◆ Raw records:

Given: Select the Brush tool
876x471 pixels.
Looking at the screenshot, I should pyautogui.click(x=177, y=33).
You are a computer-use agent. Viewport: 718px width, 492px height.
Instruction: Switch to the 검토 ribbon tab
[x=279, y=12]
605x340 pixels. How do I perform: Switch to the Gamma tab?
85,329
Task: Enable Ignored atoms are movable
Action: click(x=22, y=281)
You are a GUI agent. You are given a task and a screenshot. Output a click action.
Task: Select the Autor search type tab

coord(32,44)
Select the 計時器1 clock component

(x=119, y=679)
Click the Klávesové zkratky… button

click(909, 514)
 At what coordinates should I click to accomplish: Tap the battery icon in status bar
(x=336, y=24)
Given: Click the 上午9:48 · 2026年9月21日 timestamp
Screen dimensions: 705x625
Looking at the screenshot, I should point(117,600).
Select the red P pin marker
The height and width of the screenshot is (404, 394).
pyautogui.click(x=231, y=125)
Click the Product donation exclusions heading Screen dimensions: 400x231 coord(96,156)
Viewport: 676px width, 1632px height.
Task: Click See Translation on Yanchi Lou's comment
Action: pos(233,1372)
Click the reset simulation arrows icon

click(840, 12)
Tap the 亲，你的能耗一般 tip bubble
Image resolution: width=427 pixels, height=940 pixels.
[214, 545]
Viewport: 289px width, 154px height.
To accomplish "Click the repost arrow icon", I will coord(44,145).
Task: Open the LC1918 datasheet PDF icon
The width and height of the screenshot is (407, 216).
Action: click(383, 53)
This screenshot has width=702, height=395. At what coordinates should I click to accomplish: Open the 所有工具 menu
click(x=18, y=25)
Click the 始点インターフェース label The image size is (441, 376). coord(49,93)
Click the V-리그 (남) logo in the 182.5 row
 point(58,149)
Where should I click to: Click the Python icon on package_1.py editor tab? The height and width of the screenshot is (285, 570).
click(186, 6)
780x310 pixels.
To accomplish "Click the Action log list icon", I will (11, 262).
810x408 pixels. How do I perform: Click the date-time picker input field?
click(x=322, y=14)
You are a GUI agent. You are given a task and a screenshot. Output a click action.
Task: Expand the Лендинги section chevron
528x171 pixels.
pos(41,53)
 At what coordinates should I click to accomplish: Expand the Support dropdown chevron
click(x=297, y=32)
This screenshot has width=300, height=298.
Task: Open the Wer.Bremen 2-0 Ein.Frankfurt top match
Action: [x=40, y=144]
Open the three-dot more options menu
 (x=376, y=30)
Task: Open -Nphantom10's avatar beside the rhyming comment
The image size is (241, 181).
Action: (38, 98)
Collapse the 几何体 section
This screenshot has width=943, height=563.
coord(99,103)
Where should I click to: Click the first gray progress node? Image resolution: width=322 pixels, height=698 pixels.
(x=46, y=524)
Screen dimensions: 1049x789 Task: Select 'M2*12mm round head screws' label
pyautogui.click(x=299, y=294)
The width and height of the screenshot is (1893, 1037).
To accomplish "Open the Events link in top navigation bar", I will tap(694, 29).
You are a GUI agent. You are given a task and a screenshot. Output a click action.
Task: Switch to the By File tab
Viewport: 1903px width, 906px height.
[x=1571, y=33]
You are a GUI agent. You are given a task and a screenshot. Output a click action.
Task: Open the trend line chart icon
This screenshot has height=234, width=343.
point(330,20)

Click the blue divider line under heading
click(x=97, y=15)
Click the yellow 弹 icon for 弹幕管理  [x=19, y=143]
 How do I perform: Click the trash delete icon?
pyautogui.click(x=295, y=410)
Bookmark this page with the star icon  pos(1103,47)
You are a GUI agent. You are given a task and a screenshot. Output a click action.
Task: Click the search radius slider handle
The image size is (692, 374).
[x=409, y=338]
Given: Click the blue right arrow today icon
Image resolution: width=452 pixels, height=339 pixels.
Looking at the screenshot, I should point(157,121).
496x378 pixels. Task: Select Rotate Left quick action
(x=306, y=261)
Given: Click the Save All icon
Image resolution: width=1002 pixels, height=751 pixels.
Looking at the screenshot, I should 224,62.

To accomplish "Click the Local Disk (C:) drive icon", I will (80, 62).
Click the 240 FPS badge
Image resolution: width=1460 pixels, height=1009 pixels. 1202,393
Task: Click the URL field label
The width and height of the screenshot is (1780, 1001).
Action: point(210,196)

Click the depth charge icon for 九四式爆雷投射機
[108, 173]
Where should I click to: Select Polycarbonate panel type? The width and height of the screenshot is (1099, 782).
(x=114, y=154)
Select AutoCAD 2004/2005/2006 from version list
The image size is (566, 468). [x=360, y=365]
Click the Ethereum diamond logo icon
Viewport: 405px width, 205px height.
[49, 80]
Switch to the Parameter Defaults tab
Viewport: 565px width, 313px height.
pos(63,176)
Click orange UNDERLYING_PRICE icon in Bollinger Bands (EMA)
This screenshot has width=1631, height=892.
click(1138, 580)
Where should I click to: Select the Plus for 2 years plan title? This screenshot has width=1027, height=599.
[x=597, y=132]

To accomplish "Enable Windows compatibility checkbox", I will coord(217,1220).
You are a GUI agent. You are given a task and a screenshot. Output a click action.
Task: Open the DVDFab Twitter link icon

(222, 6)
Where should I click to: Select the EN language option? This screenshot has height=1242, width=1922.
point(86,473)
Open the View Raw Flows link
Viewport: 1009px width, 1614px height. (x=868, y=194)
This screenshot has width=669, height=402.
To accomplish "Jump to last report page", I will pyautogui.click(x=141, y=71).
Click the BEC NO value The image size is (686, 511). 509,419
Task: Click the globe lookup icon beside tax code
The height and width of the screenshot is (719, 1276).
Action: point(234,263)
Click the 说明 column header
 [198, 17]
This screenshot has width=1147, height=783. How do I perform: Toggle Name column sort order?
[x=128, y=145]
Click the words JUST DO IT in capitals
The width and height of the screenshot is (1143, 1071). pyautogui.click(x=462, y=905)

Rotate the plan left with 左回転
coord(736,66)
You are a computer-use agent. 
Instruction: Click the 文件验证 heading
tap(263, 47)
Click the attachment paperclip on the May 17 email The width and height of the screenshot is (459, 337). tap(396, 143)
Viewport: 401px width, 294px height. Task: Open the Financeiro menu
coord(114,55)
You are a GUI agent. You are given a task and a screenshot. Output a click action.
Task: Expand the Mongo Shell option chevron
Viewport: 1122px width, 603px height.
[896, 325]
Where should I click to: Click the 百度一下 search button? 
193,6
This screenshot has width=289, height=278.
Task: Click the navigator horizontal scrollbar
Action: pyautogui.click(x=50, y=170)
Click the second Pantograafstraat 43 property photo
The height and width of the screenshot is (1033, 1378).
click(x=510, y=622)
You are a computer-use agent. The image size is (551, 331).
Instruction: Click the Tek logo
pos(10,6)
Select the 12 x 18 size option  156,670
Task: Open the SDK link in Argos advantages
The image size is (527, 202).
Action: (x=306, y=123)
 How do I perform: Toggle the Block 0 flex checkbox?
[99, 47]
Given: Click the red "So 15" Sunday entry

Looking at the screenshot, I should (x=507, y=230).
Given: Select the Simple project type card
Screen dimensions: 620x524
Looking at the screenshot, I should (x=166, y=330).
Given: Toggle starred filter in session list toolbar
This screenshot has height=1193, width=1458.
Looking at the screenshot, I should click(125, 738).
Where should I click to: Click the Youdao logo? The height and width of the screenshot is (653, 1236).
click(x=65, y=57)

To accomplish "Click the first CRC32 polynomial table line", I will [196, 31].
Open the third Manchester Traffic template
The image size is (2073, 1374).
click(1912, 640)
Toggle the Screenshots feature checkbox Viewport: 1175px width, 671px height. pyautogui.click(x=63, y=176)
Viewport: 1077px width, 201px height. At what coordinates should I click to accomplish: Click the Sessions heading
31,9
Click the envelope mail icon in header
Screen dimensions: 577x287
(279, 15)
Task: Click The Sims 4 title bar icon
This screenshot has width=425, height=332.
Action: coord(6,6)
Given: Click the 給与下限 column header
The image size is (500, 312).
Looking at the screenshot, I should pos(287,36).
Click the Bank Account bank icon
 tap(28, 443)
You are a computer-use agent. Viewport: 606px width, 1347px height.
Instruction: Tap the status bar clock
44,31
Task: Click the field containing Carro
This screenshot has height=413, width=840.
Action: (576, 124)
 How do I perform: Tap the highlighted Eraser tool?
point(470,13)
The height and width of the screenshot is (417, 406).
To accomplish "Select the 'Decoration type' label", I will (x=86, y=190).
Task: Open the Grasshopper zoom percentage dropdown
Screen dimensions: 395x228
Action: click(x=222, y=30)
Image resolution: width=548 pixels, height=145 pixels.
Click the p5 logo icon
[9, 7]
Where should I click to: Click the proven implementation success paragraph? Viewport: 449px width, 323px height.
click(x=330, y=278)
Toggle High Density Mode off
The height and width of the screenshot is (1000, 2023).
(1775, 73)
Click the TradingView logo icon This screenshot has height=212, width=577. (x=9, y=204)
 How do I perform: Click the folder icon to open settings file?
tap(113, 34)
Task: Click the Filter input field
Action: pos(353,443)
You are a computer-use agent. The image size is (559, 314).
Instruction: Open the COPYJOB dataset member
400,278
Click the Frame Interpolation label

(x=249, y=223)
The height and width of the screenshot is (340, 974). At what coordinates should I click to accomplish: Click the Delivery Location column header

◆ Aim of the exercise: Starting with the line with "605x340 pixels. How" and going on through the line with "click(840, 12)", swap "Screen dimensions" for "Screen size" and give those lines again with nothing else changed.

◆ The result:
605x340 pixels. How do I perform: Switch to the Gamma tab?
85,329
Task: Enable Ignored atoms are movable
Action: click(x=22, y=281)
You are a GUI agent. You are given a task and a screenshot. Output a click action.
Task: Select the Autor search type tab

coord(32,44)
Select the 計時器1 clock component

(x=119, y=679)
Click the Klávesové zkratky… button

click(909, 514)
 At what coordinates should I click to accomplish: Tap the battery icon in status bar
(x=336, y=24)
Given: Click the 上午9:48 · 2026年9月21日 timestamp
Screen size: 705x625
Looking at the screenshot, I should point(117,600).
Select the red P pin marker
The height and width of the screenshot is (404, 394).
pyautogui.click(x=231, y=125)
Click the Product donation exclusions heading Screen size: 400x231 coord(96,156)
Viewport: 676px width, 1632px height.
Task: Click See Translation on Yanchi Lou's comment
Action: pos(233,1372)
Click the reset simulation arrows icon

click(840, 12)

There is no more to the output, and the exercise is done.